You can do this using lme4::lmList
and broom.mixed::tidy
. You may be able to adapt it to a pipe, but this should get you started. Here, lmList
essentially performs the same function as group_by
in the dplyr
pipe, but it is easier for me to conceptualize how to pipe through several DVs using lapply
. Good luck!!
library(lme4)
library(broom.mixed)
# Selecting DVs
dvs <- names(iris)[1:3]
# Making formula objects
formula_text <- paste0(dvs, "~ Petal.Width | Species")
formulas <- lapply(formula_text, formula)

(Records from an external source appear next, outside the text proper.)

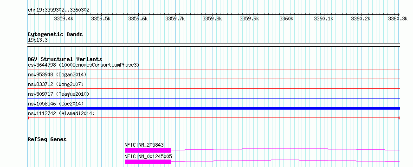Open variant esv3644798 from 1000 Genomes
The width and height of the screenshot is (413, 167).
(213, 69)
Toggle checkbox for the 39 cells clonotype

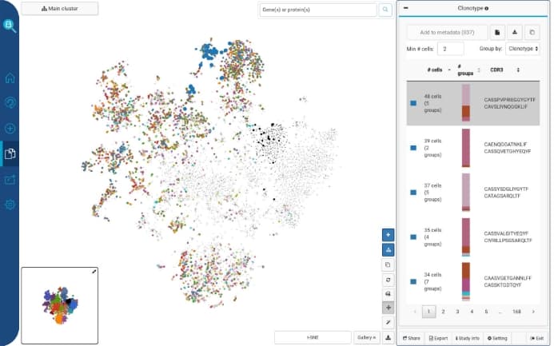click(413, 147)
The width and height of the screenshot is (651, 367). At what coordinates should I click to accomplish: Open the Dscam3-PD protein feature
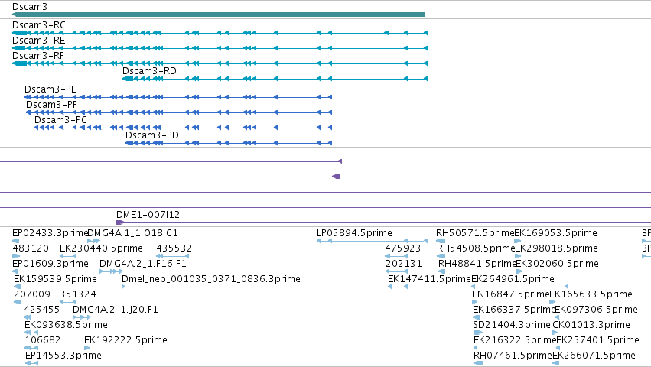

# Running grouped analyses and looping through DVs
results <- lapply(formulas, function(x) {
res <- broom.mixed::tidy(lmList(x, iris))
res[res$terms != "(Intercept)",]
})
# Renaming and viewing results
names(results) <- formula_text
And, viewing the results:
results
$`Sepal.Length~ Petal.Width | Species`
# A tibble: 3 x 6
group terms estimate p.value std.error statistic
<chr> <chr> <dbl> <dbl> <dbl> <dbl>
1 setosa Petal.Width 0.930 0.154 0.649 1.43
2 versicolor Petal.Width 1.43 0.0000629 0.346 4.12
3 virginica Petal.Width 0.651 0.00993 0.249 2.61
$`Sepal.Width~ Petal.Width | Species`
# A tibble: 3 x 6
group terms estimate p.value std.error statistic
<chr> <chr> <dbl> <dbl> <dbl> <dbl>
1 setosa Petal.Width 0.837 0.0415 0.407 2.06
2 versicolor Petal.Width 1.05 0.00000306 0.217 4.86
3 virginica Petal.Width 0.631 0.0000855 0.156 4.04
$`Petal.Length~ Petal.Width | Species`
# A tibble: 3 x 6
group terms estimate p.value std.error statistic
<chr> <chr> <dbl> <dbl> <dbl> <dbl>
1 setosa Petal.Width 0.546 2.67e- 1 0.490 1.12
2 versicolor Petal.Width 1.87 3.84e-11 0.261 7.16
3 virginica Petal.Width 0.647 7.55e- 4 0.188 3.44